To pull this off effectively, you need a few things:

1. A diagram of your garden with zones marked off and numbered/lettered/named for old boyfriends, whatever…

The one above is of four of my beds 4×4 each–entirely one veggie for the first three and 2×2 blocks of different veggies in the last one.

2. Your Spring and Fall Garden Planners that tell you what you can plant when.

3. A CHART! (BTW, one of you lovely readers asked me to do this. How could I turn down another opportunity to make a chart? I LUV charts!)

If you want to print the pdf and fill it out by hand, click here.
If you want to download my Excel spreadsheet and type/customize it, click here.

How to Use Ivory’s Awesome Chart

A. On the left side, fill in your frost dates for spring and fall and write in the dates for the rest of the weeks. (copy from your planners.)

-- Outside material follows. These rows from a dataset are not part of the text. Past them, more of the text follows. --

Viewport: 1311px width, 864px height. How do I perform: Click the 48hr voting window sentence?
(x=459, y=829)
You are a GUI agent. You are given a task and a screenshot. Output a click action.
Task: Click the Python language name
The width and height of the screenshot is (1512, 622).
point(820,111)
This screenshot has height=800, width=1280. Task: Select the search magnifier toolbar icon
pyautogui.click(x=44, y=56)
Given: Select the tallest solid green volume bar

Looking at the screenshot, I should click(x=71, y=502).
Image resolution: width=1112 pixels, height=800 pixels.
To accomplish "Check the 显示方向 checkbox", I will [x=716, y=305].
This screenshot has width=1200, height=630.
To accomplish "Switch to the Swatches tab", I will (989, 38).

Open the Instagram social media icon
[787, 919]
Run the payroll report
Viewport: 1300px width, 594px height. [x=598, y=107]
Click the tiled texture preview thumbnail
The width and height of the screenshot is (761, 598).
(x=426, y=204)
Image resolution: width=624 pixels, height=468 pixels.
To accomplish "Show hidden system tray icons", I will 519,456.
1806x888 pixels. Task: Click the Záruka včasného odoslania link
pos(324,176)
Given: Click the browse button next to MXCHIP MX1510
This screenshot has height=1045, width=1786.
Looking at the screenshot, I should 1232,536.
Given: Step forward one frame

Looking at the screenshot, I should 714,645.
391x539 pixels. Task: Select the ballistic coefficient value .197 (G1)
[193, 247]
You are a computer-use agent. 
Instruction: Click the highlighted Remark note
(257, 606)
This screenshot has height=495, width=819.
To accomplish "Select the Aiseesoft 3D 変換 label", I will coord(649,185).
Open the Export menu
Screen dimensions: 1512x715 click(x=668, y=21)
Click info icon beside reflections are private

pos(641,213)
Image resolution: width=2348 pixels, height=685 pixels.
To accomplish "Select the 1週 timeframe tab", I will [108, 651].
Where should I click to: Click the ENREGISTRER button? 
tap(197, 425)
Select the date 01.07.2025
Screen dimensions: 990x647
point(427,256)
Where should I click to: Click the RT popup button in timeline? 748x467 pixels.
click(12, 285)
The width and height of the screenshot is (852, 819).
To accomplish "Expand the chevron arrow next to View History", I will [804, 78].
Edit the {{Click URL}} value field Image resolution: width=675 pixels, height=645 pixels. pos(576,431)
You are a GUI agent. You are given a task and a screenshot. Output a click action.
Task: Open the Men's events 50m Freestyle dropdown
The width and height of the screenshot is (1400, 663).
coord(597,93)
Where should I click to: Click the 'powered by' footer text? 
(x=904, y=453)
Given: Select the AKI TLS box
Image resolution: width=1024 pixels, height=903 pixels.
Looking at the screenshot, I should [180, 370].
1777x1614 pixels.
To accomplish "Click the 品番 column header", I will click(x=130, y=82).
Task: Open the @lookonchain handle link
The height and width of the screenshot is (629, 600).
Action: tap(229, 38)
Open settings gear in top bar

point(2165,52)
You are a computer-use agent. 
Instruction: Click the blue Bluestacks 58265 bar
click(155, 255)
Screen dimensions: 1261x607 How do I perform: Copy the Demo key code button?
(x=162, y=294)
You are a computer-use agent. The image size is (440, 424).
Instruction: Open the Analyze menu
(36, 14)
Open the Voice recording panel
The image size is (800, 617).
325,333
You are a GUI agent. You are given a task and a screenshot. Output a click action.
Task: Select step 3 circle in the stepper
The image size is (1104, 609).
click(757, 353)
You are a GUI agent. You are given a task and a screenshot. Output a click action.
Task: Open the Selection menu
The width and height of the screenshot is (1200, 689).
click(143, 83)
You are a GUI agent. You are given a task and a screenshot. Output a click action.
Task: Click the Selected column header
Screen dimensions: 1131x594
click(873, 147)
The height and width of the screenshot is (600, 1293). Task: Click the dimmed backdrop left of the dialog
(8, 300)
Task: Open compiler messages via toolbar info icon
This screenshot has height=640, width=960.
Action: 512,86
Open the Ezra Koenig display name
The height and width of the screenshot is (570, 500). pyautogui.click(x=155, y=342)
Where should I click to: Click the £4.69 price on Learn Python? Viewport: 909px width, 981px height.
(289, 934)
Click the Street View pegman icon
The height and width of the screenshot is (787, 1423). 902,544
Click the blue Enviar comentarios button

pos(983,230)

B. Notice that there is a gray area between Fall and Spring. That’s where the seasons overlap. It’s just “carrots, bush beans, and lettuce” over and over and over and over…. Depending on your dates there will be more or less weeks in your ‘gray area.’ (On mine, there are seven weeks between where spring left off and fall picked up.)


C. Put your garden section labels at the top.


D. And write in the blanks what you planted, and when.

E. Check the lists at the bottom of the chart and find out how long each crop will be in the ground.



F. Here’s the best part!!!

Just move down that number of weeks on the sheet and check your planner to see what you can plant.

Then repeat until FROST!

YAY!


Ivory

P.S. I need professional help, don’t I?

P.P.S. Actually, I already have professional help…must be a permanent condition.